§ What you need to do
Keep every word the same. Repeat the records without their images.

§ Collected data
--

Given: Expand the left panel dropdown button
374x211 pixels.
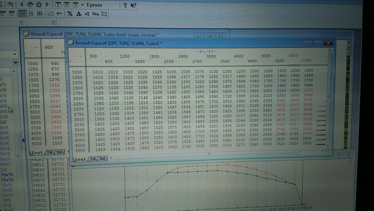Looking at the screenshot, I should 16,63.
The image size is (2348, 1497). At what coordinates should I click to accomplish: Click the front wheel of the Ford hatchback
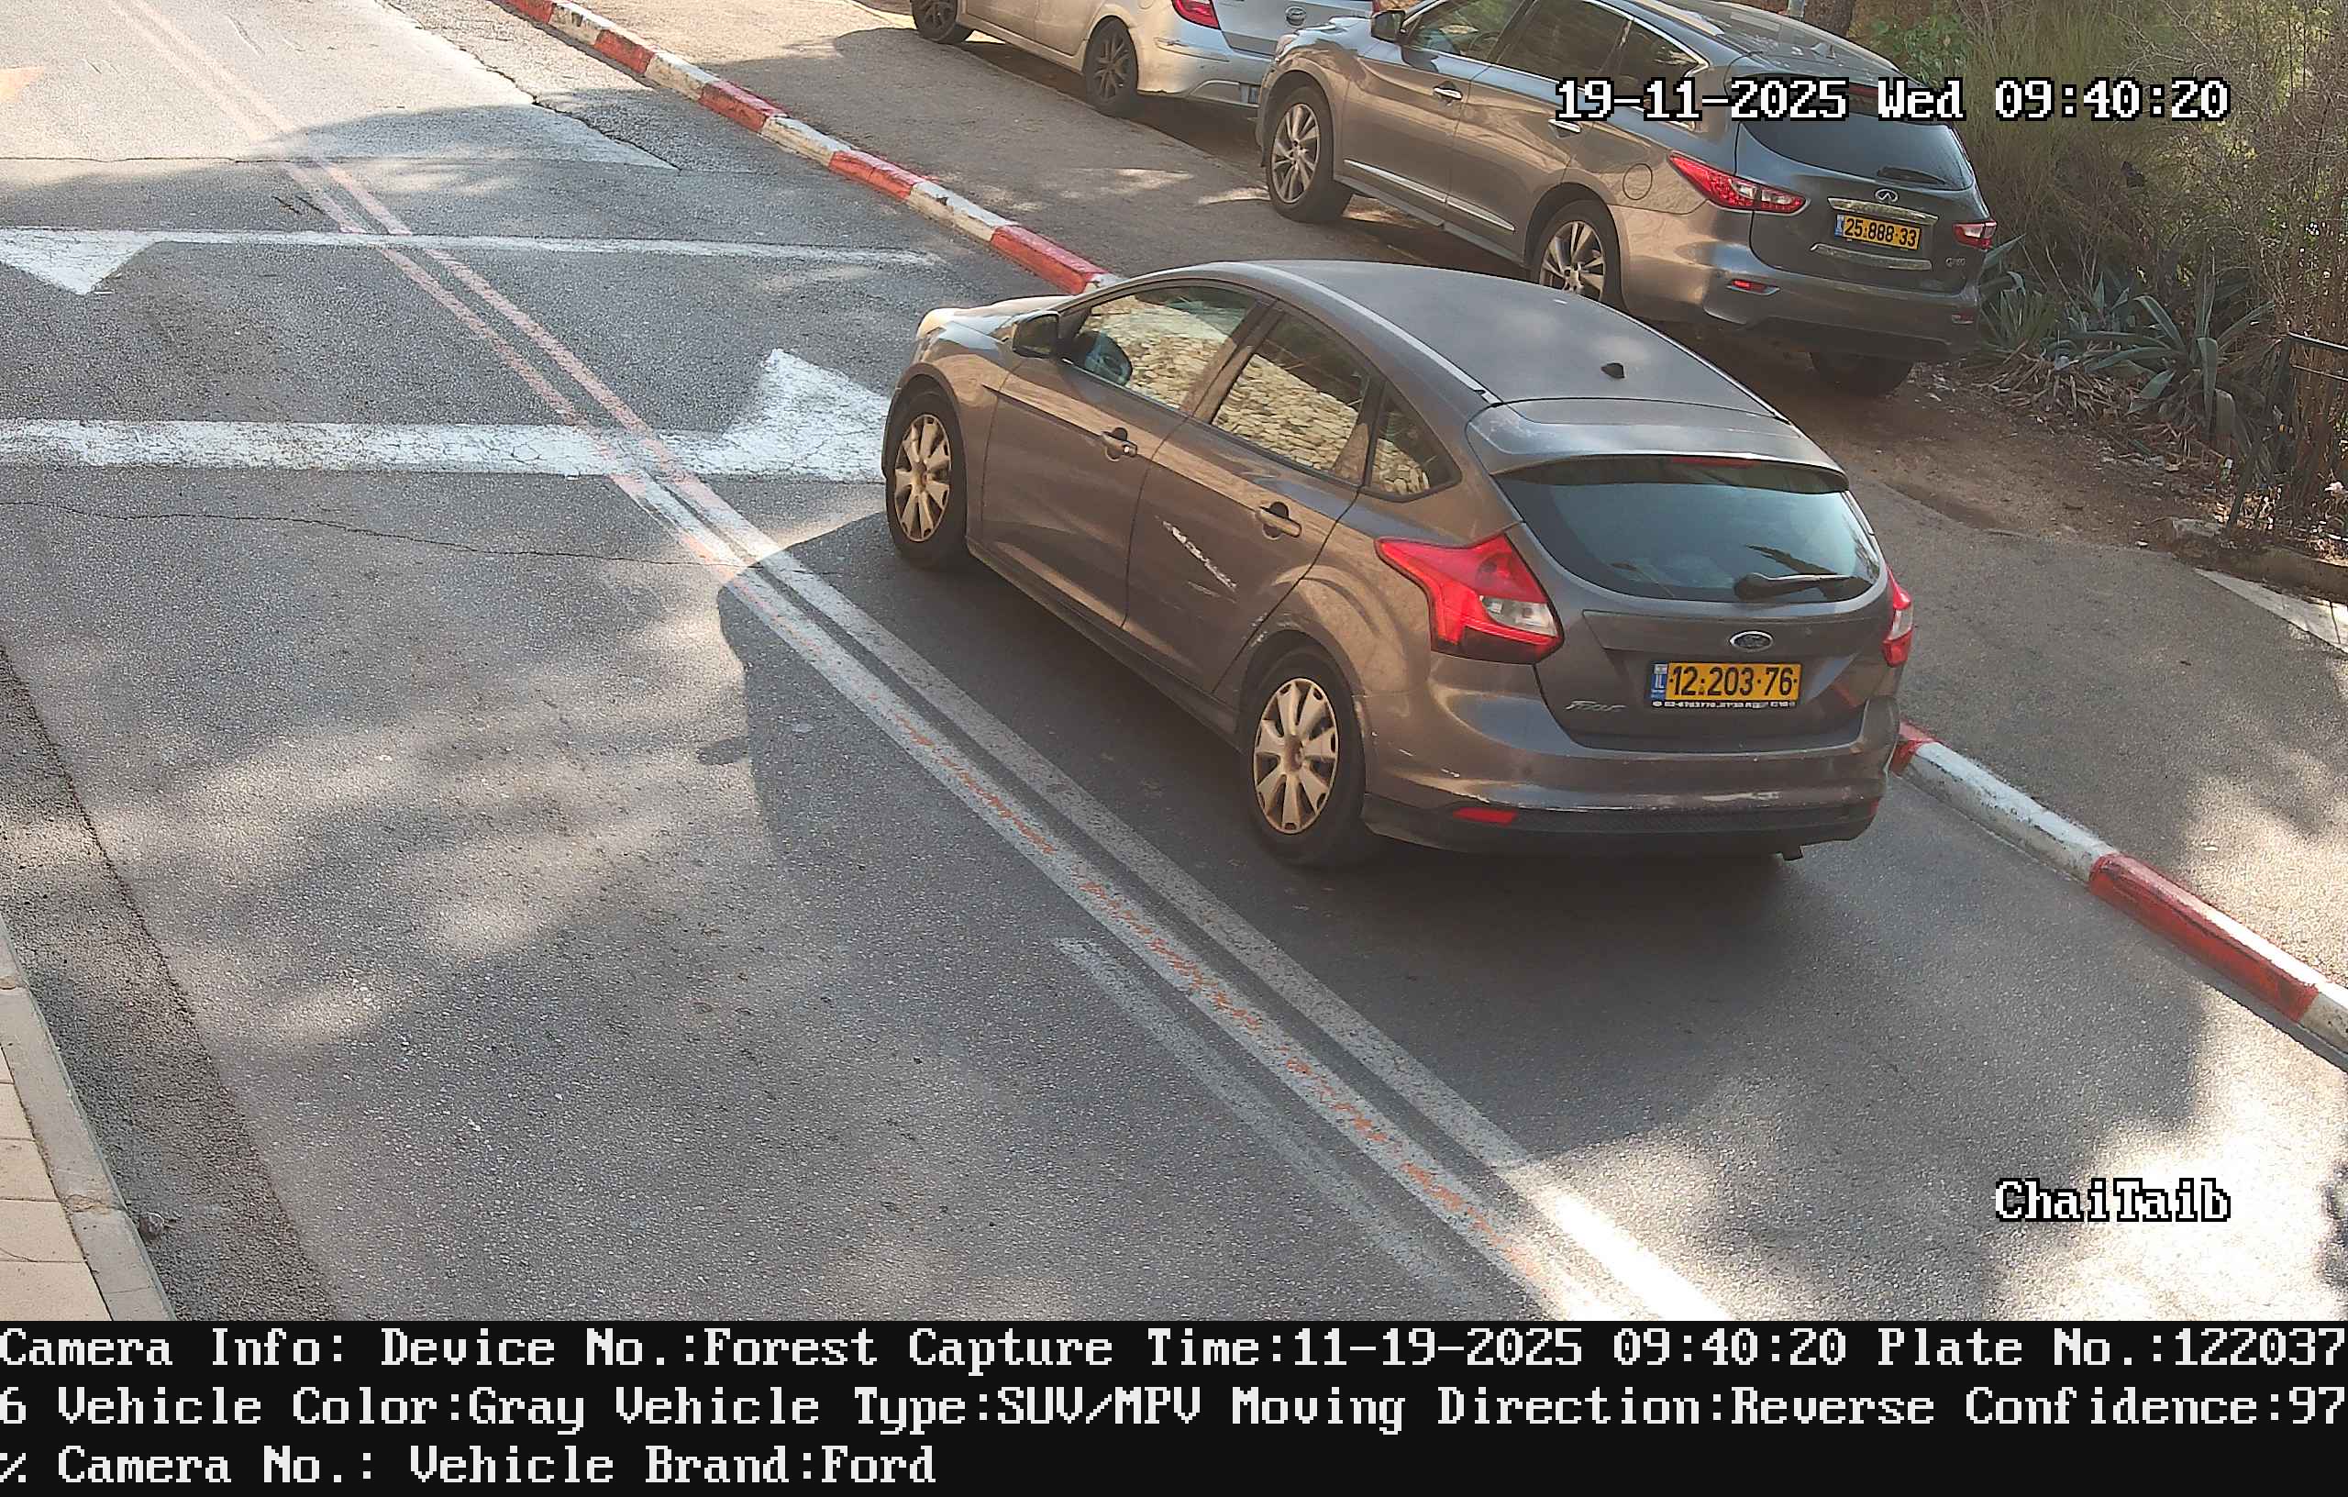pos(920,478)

--

§ Result below
Given: Expand the left panel dropdown button
374x211 pixels.
Looking at the screenshot, I should 16,63.
The image size is (2348, 1497). At what coordinates should I click to accomplish: Click the front wheel of the Ford hatchback
pos(920,478)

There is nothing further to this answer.